On the one hand, GNA002 can specifically and covalently bind to Cys668 within the EZH2-SET domain. It triggers EZH2 degradation through COOH terminus of Hsp70-interacting protein (CHIP)-mediated ubiquitination. Hence, GNA002 exerts its biological effect by specifically interacting with and inhibiting EZH2 enzymatic activities. In addition, it clearly inhibits the proliferation of numerous cancer cell lines with IC50s of 0.070 μM and 0.103 μM for MV4-11 and RS4-11. Secondly, it efficiently reduces EZH2-mediated H3K27 trimethylation in Cal-27 head and neck cancer cells. Thirdly, GNA002 reactivates polycomb repressor complex 2 (PRC2)-silenced tumor suppressor genes.

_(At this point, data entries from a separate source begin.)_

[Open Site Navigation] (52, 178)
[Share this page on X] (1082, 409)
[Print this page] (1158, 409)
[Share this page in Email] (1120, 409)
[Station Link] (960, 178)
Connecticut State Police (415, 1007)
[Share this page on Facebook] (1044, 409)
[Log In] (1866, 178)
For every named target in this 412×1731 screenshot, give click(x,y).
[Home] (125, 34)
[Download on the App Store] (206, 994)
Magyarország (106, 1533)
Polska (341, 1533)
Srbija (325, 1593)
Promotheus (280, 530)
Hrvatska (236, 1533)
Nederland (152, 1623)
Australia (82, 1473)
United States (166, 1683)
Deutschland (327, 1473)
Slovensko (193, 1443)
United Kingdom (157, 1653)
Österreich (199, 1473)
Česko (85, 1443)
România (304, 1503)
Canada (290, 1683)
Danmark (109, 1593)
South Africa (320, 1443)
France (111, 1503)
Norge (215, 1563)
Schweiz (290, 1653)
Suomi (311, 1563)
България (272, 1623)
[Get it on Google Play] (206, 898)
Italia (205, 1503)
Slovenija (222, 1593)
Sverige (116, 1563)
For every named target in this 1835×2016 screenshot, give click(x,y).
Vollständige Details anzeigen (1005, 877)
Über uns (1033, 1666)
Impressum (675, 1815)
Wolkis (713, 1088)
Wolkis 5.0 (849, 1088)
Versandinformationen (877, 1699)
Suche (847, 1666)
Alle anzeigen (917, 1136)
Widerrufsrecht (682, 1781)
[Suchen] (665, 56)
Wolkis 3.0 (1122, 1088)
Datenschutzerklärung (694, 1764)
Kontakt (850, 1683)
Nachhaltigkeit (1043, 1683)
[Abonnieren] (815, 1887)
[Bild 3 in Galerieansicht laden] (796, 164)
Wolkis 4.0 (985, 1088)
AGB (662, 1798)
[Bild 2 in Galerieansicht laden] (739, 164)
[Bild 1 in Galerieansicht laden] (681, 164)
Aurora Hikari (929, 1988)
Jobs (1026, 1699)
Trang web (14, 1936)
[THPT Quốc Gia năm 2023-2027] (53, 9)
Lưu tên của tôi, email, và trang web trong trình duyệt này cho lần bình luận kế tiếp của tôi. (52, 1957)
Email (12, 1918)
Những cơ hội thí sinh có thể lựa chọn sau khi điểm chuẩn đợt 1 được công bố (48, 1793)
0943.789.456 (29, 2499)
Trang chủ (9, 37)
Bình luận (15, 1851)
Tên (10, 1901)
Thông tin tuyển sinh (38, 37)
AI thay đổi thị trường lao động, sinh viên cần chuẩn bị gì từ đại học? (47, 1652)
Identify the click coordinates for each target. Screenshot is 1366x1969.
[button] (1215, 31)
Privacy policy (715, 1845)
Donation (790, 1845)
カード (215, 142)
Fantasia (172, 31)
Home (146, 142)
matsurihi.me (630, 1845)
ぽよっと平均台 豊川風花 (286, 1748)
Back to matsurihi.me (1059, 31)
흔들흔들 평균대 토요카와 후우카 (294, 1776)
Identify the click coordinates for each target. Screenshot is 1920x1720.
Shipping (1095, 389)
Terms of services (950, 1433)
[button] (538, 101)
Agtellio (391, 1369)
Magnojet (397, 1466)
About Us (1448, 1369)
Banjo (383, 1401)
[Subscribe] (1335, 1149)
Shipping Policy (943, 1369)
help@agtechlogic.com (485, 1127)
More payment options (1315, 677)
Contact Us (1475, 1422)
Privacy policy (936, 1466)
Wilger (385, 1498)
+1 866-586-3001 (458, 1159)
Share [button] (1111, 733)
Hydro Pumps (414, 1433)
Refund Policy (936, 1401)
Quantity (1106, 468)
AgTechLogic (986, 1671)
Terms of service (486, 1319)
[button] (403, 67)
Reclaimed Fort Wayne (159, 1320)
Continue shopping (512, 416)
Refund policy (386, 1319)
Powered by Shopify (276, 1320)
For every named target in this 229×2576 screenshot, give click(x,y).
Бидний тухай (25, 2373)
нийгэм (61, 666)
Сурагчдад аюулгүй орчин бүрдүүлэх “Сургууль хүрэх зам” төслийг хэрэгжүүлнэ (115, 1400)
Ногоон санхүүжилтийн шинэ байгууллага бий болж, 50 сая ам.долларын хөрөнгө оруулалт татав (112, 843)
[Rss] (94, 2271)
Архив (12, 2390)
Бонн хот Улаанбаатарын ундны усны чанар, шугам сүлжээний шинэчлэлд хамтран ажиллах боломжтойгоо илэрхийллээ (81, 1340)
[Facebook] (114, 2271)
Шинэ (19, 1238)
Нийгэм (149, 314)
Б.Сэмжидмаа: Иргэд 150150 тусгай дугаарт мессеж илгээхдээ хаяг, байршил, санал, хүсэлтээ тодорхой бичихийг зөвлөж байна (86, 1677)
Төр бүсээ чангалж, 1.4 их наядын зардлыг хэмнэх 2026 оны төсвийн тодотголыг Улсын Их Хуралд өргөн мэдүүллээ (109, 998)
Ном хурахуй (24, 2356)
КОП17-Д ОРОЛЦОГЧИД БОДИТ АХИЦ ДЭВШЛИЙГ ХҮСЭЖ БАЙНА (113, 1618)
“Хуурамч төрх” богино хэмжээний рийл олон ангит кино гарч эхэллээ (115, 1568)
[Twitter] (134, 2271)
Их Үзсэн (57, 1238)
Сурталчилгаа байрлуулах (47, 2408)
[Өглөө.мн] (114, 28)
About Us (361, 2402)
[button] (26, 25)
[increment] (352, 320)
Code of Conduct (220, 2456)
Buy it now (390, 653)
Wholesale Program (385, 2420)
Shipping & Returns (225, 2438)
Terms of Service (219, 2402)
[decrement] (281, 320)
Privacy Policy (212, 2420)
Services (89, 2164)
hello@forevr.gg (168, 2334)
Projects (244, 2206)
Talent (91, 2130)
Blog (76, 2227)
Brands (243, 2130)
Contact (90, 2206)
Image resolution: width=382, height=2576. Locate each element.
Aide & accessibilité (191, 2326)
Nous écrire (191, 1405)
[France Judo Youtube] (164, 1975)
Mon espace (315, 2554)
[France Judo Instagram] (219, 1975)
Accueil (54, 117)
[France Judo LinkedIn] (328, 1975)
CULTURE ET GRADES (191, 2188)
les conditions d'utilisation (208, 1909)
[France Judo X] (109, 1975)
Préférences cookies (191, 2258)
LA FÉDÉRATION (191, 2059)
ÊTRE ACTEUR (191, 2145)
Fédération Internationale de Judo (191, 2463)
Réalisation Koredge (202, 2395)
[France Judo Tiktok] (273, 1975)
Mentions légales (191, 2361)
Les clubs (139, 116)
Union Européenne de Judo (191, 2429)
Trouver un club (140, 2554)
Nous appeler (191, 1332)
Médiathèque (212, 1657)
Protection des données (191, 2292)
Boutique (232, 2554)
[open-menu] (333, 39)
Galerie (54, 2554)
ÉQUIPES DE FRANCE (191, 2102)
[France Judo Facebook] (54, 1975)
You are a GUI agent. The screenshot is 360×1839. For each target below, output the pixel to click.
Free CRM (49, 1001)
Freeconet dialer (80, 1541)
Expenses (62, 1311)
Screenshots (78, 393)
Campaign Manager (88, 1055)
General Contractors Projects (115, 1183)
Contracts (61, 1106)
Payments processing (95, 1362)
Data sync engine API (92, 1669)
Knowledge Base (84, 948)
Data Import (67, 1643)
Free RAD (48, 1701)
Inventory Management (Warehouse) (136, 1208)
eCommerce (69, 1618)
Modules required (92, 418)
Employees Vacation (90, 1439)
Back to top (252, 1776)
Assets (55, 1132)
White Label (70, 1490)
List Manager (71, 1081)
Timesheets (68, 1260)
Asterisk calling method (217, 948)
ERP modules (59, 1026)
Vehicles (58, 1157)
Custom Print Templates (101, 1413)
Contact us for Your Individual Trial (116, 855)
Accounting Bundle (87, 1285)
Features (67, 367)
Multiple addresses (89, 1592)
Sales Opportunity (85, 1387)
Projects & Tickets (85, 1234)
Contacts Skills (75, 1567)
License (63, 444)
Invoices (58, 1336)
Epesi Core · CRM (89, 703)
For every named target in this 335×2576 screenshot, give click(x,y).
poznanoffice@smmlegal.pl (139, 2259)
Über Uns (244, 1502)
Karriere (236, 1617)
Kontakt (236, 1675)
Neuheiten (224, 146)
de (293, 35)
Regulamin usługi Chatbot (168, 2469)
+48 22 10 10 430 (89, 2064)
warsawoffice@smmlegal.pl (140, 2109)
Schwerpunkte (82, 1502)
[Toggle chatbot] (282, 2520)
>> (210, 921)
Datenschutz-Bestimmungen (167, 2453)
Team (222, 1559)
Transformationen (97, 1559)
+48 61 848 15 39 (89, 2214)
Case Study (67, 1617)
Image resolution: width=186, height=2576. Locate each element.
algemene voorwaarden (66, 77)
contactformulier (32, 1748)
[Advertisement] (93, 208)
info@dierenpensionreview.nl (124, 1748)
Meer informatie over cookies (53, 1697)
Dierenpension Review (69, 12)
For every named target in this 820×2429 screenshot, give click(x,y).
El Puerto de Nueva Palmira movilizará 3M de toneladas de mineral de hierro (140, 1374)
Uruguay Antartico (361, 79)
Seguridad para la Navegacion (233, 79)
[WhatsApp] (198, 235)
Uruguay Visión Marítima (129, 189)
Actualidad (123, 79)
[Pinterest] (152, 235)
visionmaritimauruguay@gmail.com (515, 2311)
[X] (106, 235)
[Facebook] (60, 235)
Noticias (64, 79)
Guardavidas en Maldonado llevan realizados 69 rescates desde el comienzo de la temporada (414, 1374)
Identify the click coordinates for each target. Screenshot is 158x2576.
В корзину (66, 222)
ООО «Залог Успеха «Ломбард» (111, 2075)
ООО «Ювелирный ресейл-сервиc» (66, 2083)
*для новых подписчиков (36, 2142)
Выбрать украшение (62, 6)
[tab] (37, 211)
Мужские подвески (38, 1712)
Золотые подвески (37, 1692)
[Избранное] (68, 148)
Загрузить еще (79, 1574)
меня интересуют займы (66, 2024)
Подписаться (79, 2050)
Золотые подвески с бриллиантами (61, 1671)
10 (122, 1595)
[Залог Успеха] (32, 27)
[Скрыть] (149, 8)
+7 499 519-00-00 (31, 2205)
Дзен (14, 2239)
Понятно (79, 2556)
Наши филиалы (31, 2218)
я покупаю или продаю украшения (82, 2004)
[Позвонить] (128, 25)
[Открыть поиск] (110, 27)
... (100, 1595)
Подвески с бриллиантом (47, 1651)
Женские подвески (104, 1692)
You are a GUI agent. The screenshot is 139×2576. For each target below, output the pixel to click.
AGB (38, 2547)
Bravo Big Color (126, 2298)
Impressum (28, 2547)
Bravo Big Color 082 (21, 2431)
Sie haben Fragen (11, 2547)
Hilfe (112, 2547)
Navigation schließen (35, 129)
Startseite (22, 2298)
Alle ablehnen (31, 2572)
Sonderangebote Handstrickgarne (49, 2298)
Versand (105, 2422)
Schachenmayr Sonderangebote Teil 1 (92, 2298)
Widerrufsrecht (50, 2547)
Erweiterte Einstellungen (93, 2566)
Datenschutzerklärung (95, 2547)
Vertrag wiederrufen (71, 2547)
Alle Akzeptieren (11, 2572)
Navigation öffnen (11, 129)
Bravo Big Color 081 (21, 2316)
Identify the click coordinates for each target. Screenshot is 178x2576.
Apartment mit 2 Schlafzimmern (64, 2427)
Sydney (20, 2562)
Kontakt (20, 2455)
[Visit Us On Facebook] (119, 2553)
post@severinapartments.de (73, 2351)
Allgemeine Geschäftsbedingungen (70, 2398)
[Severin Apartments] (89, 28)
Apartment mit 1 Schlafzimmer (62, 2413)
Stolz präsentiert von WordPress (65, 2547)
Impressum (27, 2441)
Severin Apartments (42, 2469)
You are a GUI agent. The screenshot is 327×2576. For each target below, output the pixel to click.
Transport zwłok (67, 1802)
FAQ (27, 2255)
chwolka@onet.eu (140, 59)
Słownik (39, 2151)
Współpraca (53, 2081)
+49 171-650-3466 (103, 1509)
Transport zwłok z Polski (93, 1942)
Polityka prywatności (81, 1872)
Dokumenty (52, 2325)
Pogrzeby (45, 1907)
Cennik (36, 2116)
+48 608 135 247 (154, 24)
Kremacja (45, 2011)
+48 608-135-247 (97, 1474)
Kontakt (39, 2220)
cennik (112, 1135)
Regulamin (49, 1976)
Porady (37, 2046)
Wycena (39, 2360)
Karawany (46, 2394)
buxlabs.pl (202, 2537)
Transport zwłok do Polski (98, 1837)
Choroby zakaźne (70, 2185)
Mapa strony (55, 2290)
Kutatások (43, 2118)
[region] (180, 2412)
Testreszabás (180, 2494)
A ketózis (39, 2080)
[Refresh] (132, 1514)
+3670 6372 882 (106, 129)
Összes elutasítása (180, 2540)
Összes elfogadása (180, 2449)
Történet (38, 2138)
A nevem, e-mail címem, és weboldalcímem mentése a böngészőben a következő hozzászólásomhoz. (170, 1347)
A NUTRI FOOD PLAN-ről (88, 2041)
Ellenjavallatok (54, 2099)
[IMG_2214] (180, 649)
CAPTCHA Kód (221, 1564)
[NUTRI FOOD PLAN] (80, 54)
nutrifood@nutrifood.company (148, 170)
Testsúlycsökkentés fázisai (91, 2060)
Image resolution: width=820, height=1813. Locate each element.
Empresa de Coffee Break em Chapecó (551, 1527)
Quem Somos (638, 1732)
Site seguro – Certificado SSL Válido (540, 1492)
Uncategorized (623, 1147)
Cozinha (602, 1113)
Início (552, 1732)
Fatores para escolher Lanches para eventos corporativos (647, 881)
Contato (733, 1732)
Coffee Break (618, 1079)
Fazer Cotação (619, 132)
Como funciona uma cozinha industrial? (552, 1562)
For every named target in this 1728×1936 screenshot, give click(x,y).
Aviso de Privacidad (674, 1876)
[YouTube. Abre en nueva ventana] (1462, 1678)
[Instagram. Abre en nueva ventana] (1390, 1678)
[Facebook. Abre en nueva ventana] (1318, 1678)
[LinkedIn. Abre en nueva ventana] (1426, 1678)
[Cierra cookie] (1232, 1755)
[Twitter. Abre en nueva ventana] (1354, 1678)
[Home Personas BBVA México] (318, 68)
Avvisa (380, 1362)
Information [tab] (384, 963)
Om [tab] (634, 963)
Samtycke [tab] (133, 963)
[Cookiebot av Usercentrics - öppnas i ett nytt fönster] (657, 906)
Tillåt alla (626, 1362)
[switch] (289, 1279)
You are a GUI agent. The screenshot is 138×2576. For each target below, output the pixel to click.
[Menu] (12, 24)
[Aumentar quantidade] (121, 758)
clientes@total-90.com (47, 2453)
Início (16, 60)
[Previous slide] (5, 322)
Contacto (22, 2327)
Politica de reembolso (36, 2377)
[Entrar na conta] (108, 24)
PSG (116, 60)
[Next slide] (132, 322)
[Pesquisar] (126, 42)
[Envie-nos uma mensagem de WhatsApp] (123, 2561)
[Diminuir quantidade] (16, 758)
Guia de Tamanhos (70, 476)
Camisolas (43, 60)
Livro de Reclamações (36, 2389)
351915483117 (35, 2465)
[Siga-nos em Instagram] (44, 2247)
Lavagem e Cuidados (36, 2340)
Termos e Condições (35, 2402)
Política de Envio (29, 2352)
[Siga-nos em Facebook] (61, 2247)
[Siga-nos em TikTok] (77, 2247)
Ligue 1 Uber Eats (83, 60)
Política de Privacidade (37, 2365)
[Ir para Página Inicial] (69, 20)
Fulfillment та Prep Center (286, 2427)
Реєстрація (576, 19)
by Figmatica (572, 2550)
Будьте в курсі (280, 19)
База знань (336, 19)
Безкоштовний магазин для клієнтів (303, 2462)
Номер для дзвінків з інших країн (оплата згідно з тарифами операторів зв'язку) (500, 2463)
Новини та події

On the other hand, GNA002 significantly decreases the volumes of Cal-27-derived tumors. it reduces H3K27Me3 levels in tumor tissues. Furthermore, GNA002 also significantly suppresses the in vivo tumor growth derived from the xenografted A549 lung cancer cells, Daudi and Pfeiffer cells. GNA002 inhibits the aberrant oncogenic functions of EZH2, thus inhibiting tumor growth in vivo, at least in the xenograft experimental model.

In summary, GNA002, is a highly potent and covalent EZH2 inhibitor. It efficiently reduces EZH2-mediated H3K27 trimethylation, and reactivates PRC2-silenced tumor suppressor genes. Thus, it is a promising anti-cancer drug.

Reference:

Wang X, et al. EMBO J. 2017 May, 36(9):1243-1260.